I gol di Kean e Raspadori, due ragazzi del 2000, e l’entusiasmo di un’Italia di seconde linee che restituisce a Mancini un po’ di quell’incantesimo smarrito dopo l’Europeo. È questa, a parte il gioco e i gol ritrovati nel 5-0 alla Lituania a Reggio Emilia, la formula vincente per rimettere in carreggiata la Nazionale in corsa verso il Mondiale 2022. Dopo i due malaugurati pareggi contro Bulgaria e Svizzera, arriva la goleada nell’ultima partita di un settembre faticoso. Col risultato della Svizzera a Belfast, uno 0-0 con un rigore sbagliato da Seferovic, ora l’Italia torna a vedere da vicino il Mondiale. Gli Azzurri hanno sei punti e due partite in più degli elvetici, che nelle migliori delle ipotesi arriveranno alla sfida diretta dell’Olimpico il 12 novembre a pari punti.

Come dire, basterà vincere quella per essere certi di andare in Qatar, col paracadute in caso di pari della differenza reti migliore. Al di la’ della classifica e della vittoria ritrovata, a far sorridere il ct azzurro è aver avuto la conferma – fatta la tara dell’avversario di stasera – di aver alternative agli eroi di Wembley quando, come in questi giorni, appaiono un pizzico arrugginiti. È per questo, oltre che per gli infortuni e le cautele connesse in vista della ripresa del campionato, che Mancini a Reggio Emilia rinuncia a tanti titolari e si affida al 21enne attaccante del Sassuolo, oltre che a Kean. Due ragazzi classe 2000 che premiano la voglia di Mancini di dare fiducia ai giovani.

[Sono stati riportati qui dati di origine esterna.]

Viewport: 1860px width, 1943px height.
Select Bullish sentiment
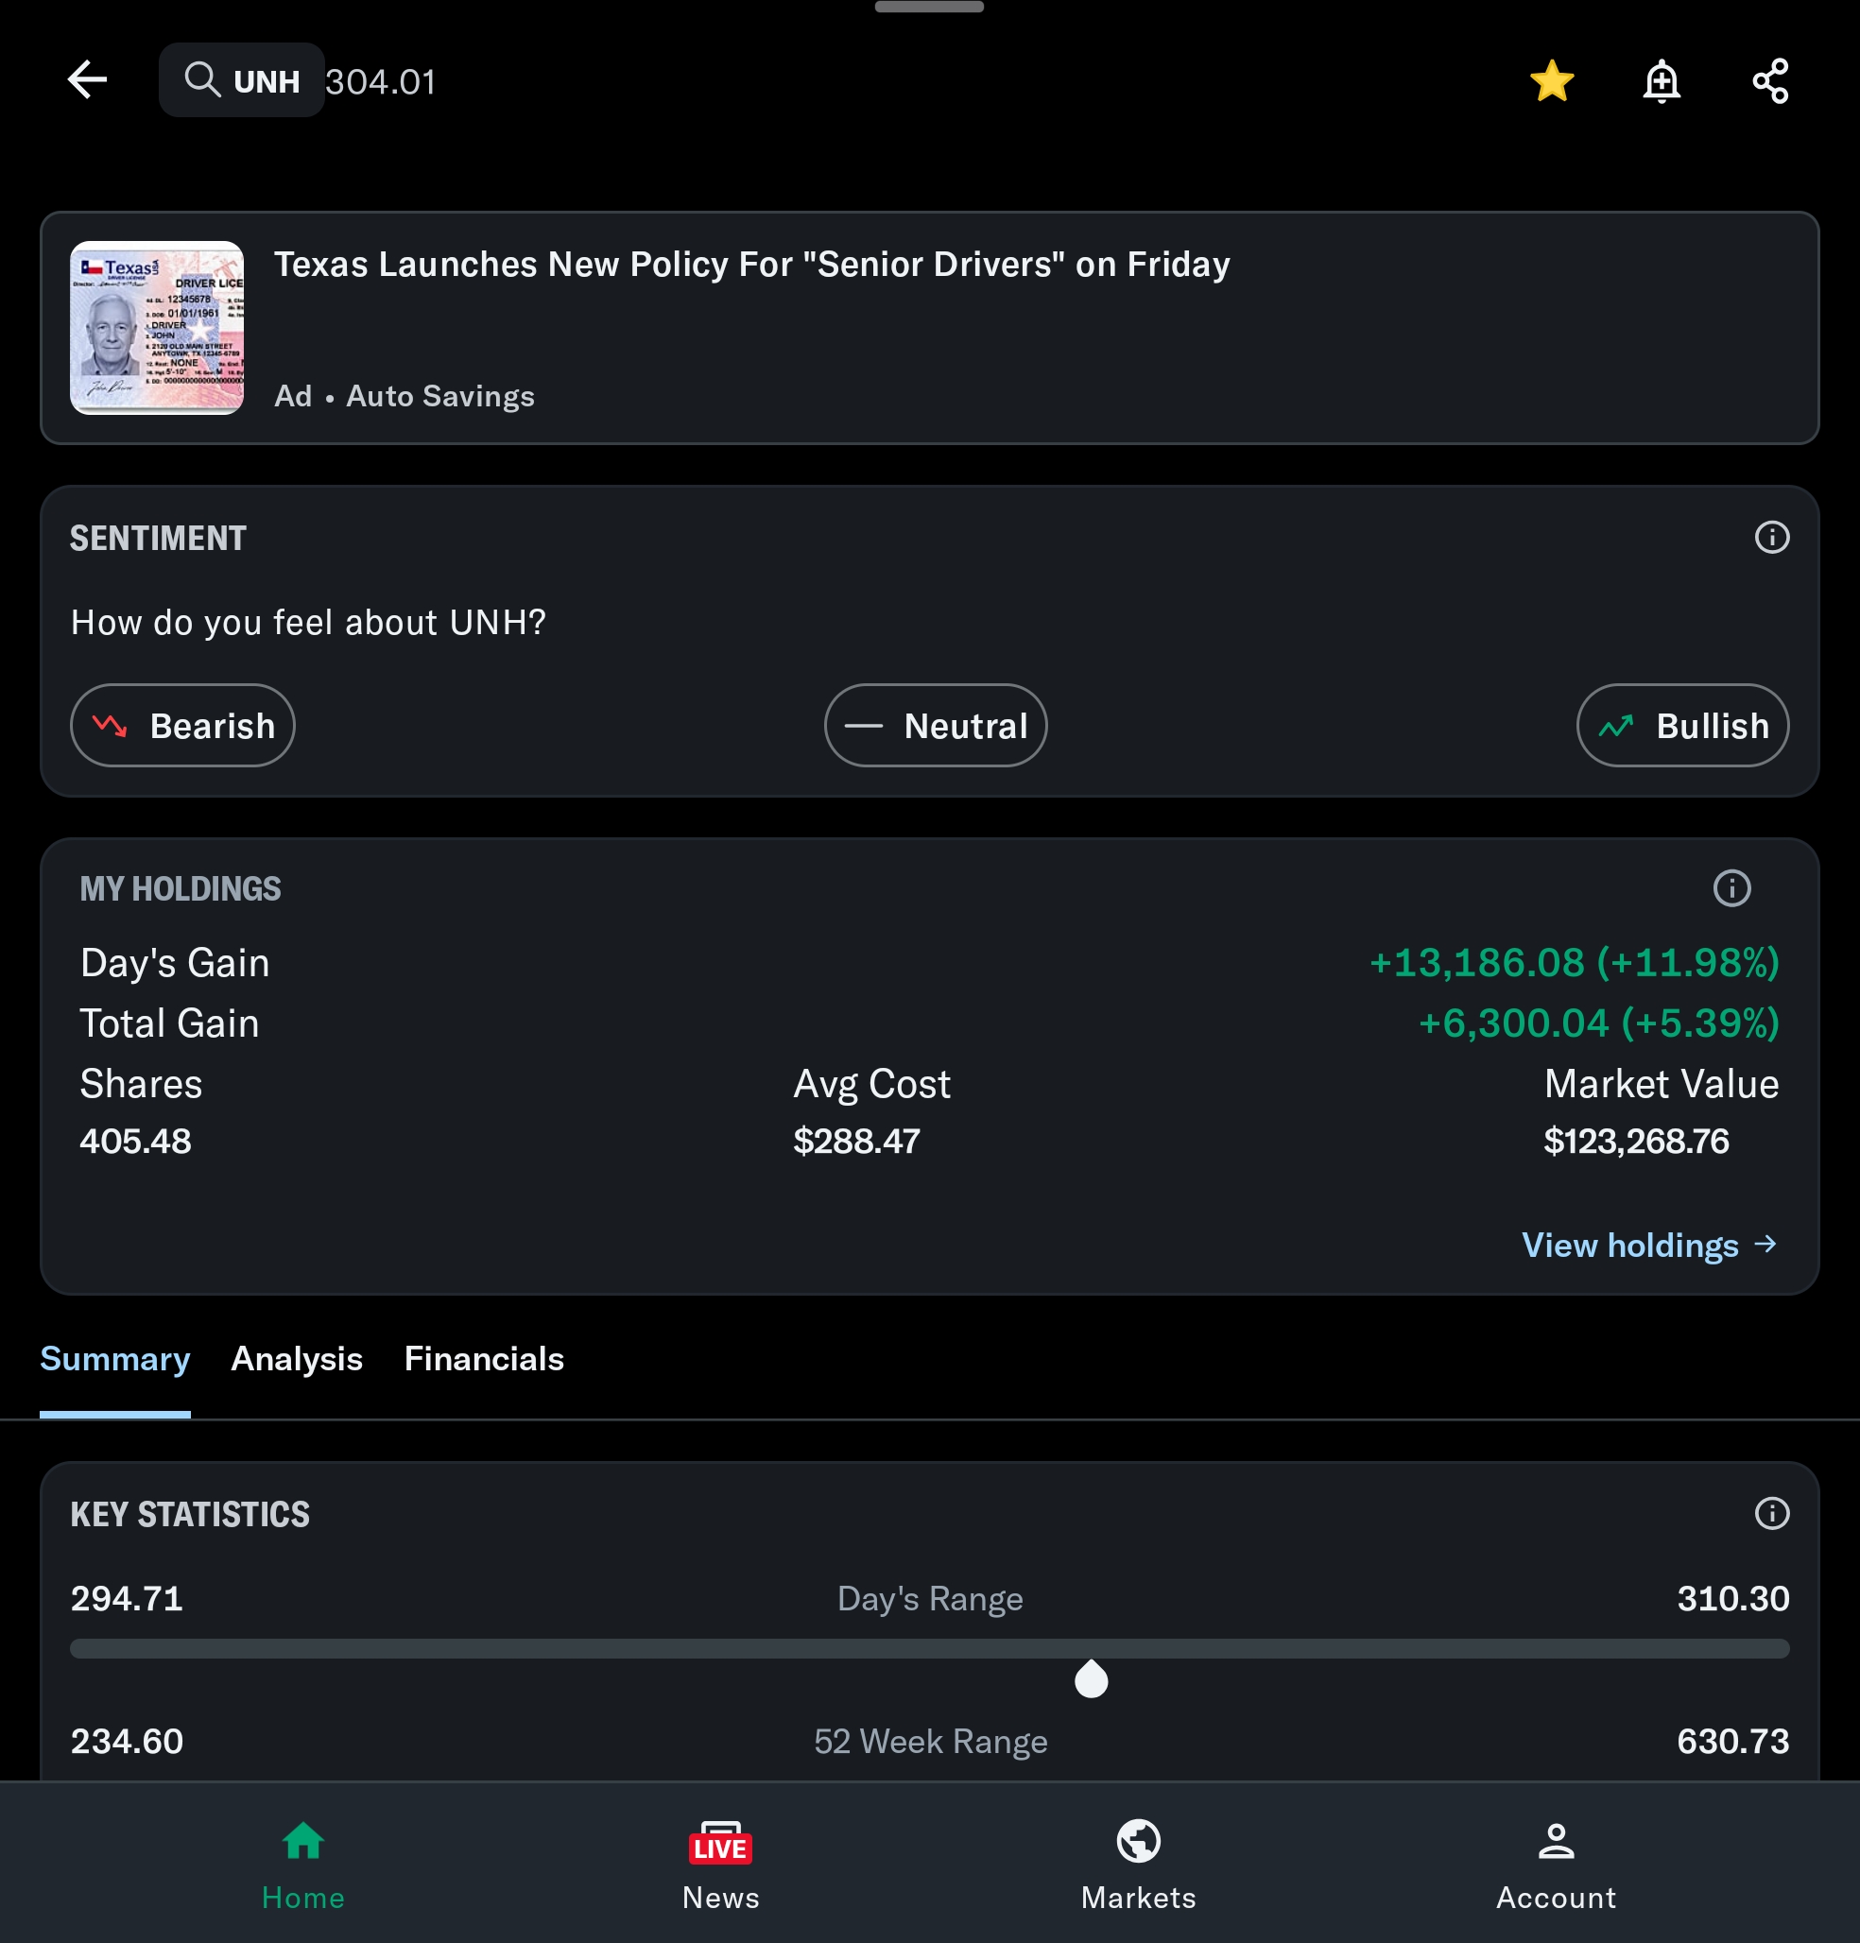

È importante aver vinto questa partita, con ragazzi giovani che hanno fatto bene soprattutto nel primo tempo. Era fondamentale anche fare tanti gol. La Svizzera ha pareggiato? Se avessimo vinto con loro era già chiusa, ma a novembre a Roma speriamo di chiuderla li”, ha commentato il ct nella conferenza stampa al Mapei Stadium di Reggio Emilia. “La notizia arrivata da Belfast è importante. In settimana ho parlato di ‘Provvidenza’? Pensavo proprio all’Irlanda del Nord. Ero sicuro non sarebbe una stata gara semplice per la Svizzera, così come anche per noi non lo sarà quando andremo la’. Ecco perché sarà importante vincere con la Svizzera”, il 12 novembre.